The timber industry in Oregon is the third largest in the state, generating $18 billion and 70,000 jobs in 2016. Just under 50 percent of the state itself is forest. Logging trucks are as ubiquitous on the highways here as Subarus.
It’s a complex topic, but in short, after federal regulations in the ‘90s (remember the spotted owl?) moved logging off of federal lands, private landowners stepped in to fill the void. Now, three-quarters of the logging in the state is on private land. The state, eager to help bridge the financial gap from the ban on federal logging, kept taxes low for the private timberland owners. As a result, many of the towns now being hard hit by wildfires have suffered from a lack of logging tax revenue for years now. Reporters at ProPublica estimate that timber-dependent towns in Oregon missed out on about $2.2 billion in tax dollars from logging since 1991.
The large, private companies logging the forests of Oregon are not good stewards of the land, either. They log on a faster cycle and plant tree farms rather than managing existing forests. They organized themselves to take every advantage of the tax structures around private land ownership in the state, gobbling up 40 percent of the privately owned timberlands in Oregon.

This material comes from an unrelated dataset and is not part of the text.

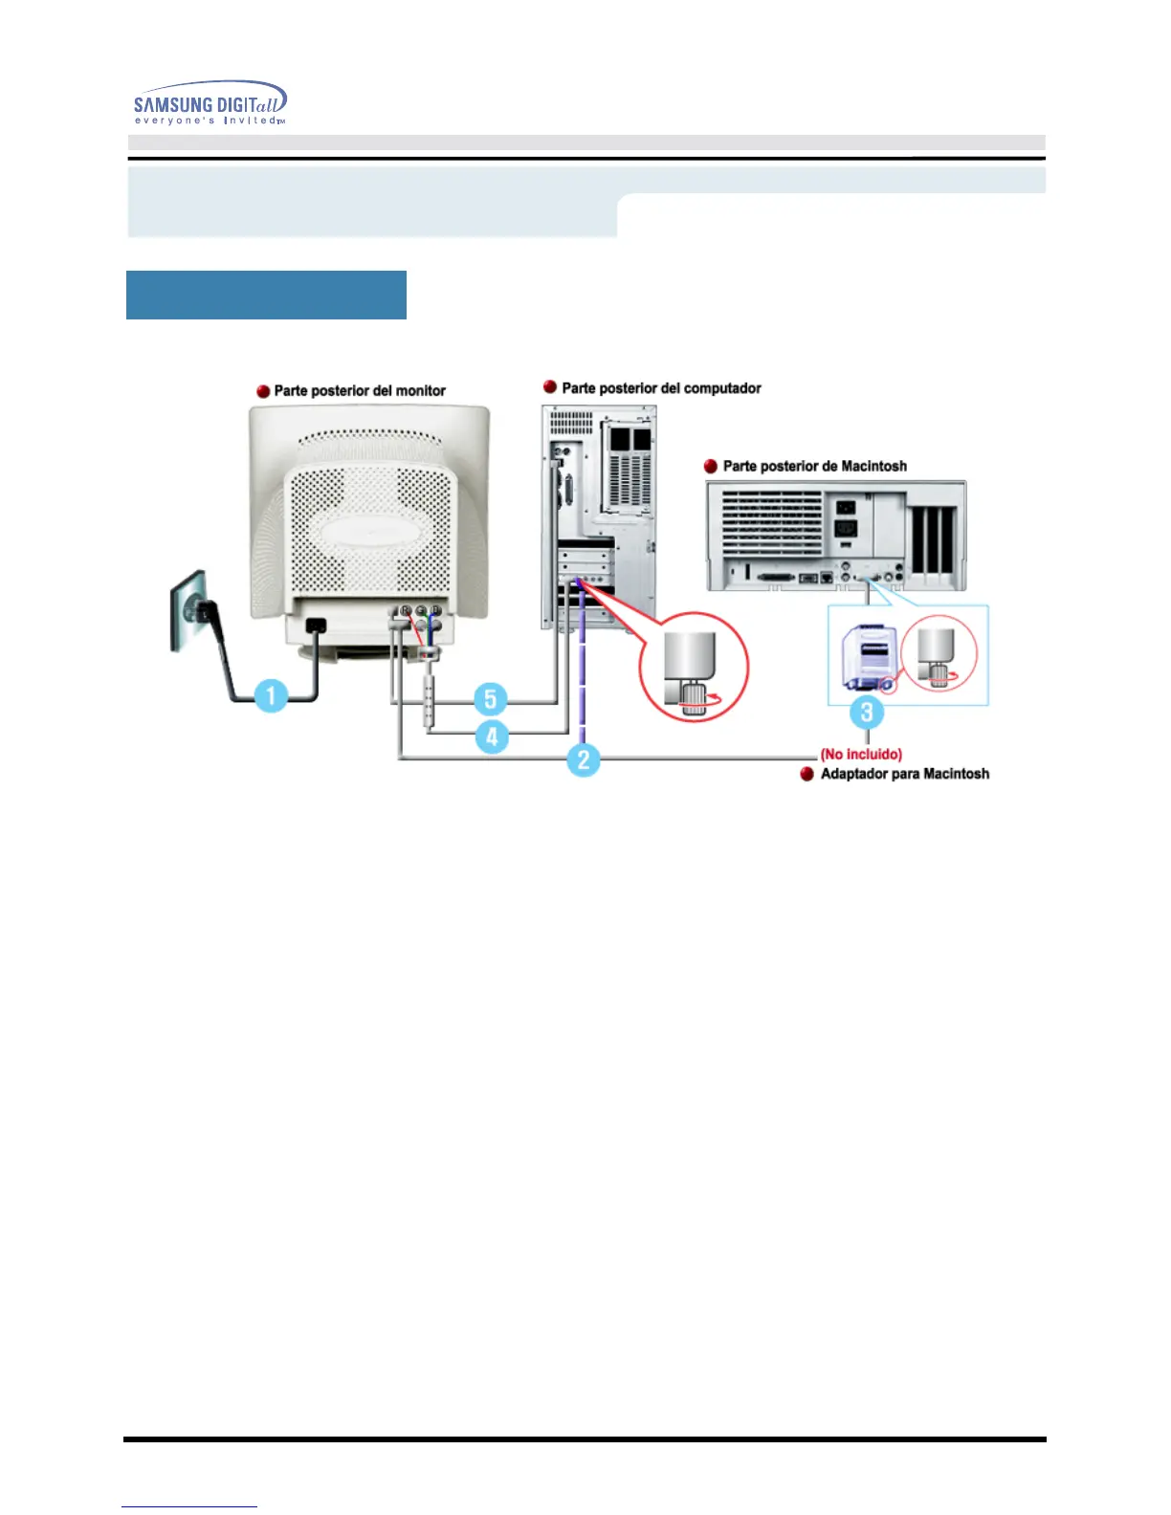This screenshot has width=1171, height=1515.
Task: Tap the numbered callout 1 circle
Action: [x=272, y=695]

Monied interests have always manipulated the government and the land itself. The history of Oregon doesn’t prove otherwise. In 1905, Oregon’s Land Fraud trials zeroed in on a scheme wherein land meant to be sold to settlers by the federal government to encourage development along the railroad was instead routed to private timber companies. Barflies in Portland saloons were enlisted as proxies to buy the land at a cheap price and flip it to timber interests; the scandal eventually engulfed one of Oregon’s U.S. Senators.
[This is where the Economist would be put a photo with a caption like “Choppy roads ahead” or “Needling a solution”]
All of which is to say, the problems that Oregon has as a state, the U.S. has as a country and that capitalism has as a system are not new, but they’re just as frustrating now as 120 years ago. The Robber Barons of this gilded age look a little different—the vests are fleece and don’t have room for pocketwatch fobs—but the song remains the same. Extract, extract, extract. When there’s no incentive to invest back in local communities, we’re left with towns that are effectively hollowed out, unable to fund new roads or libraries and powerless to claim the money that should have been theirs in the first place.
The timber industry is top of mind again because of the wildfires responsible for the poisonous fog blanketing much of the Willamette Valley. Clearcutting and tree farming, practiced by those private timber companies, seem to make forest fires worse. Earlier this year, Oregon Republicans in the state legislature walked out to deny Democrats a quorum on a sure-to-pass cap-and-trade bill, which thereby killed a bill specifically addressing wildfire management issues. One of the Republican senators who walked out lost his home to the fires this week. Yeah, I really do think.
We like to say that the forests are the lungs of the earth. One of the things that I love about this state is the air, fresh and clear in the mountains, salty by the sea and always alive. Now, when I can see it better than I can breathe it, I wish that we had treated our lungs better all along. We may never be able to breathe easy again.